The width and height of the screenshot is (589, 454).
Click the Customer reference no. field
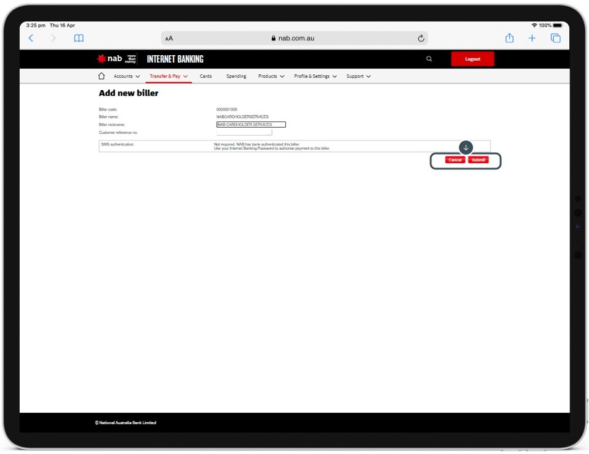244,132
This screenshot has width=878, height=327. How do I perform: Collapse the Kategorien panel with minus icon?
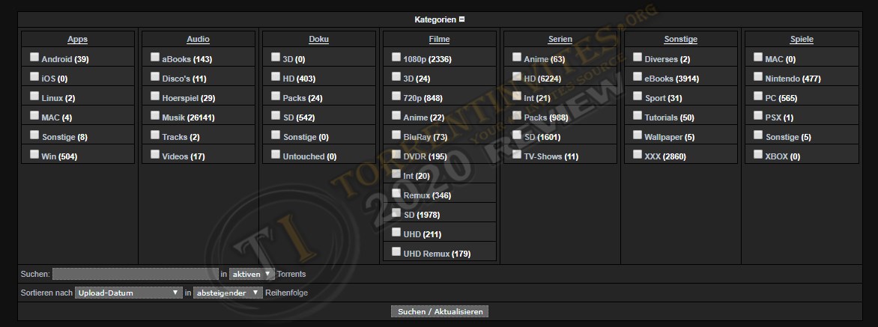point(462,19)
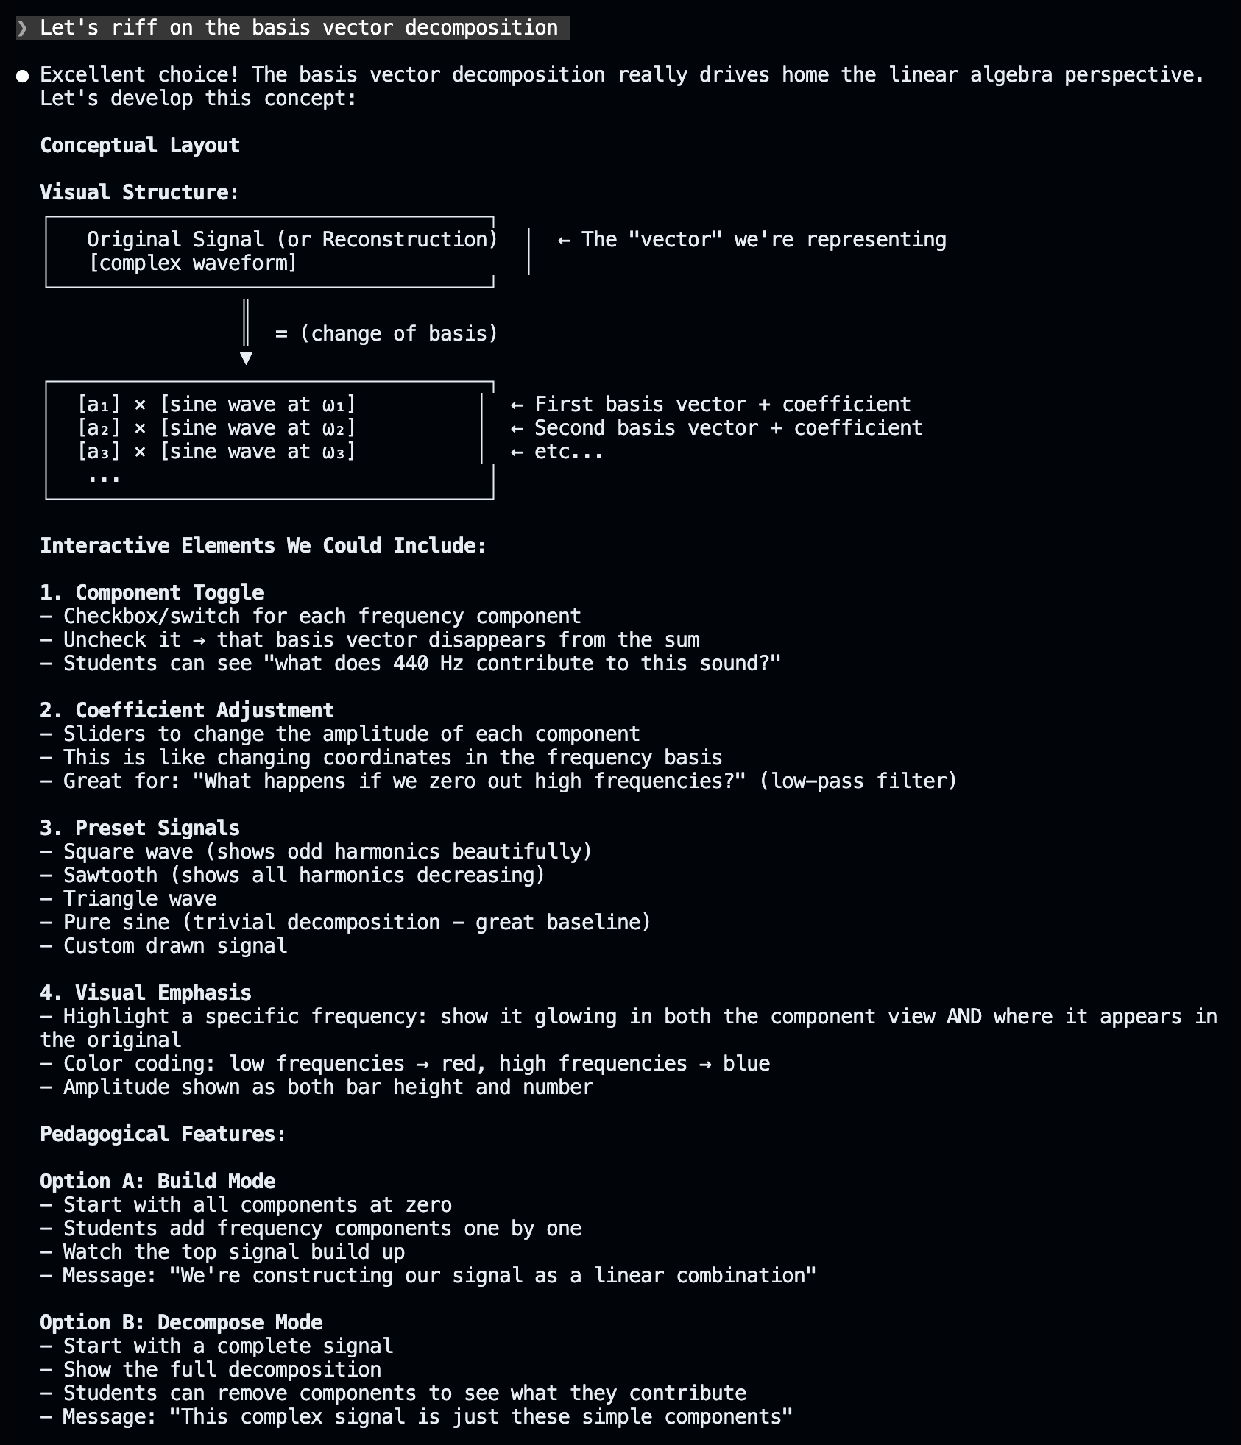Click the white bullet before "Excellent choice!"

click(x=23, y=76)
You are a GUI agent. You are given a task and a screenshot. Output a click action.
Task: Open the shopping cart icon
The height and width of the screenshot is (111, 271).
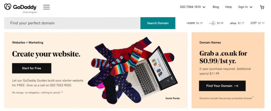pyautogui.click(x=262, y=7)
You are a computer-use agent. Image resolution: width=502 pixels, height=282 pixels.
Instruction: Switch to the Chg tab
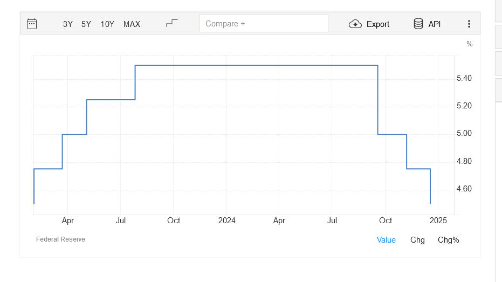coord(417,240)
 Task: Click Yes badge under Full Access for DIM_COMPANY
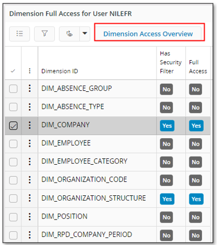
▬▬▬
EXERCISE DESCRIPTION |
Arrange the records from the line containing "You are a computer-use" through the end as a JSON list of strings, one string per line, with blank lines omitted and the pictures left out.

RESPONSE TO THIS TASK |
[
  "You are a computer-use agent. Image resolution: width=502 pixels, height=282 pixels.",
  "Instruction: Switch to the Chg tab",
  "coord(417,240)",
  " Task: Click Yes badge under Full Access for DIM_COMPANY"
]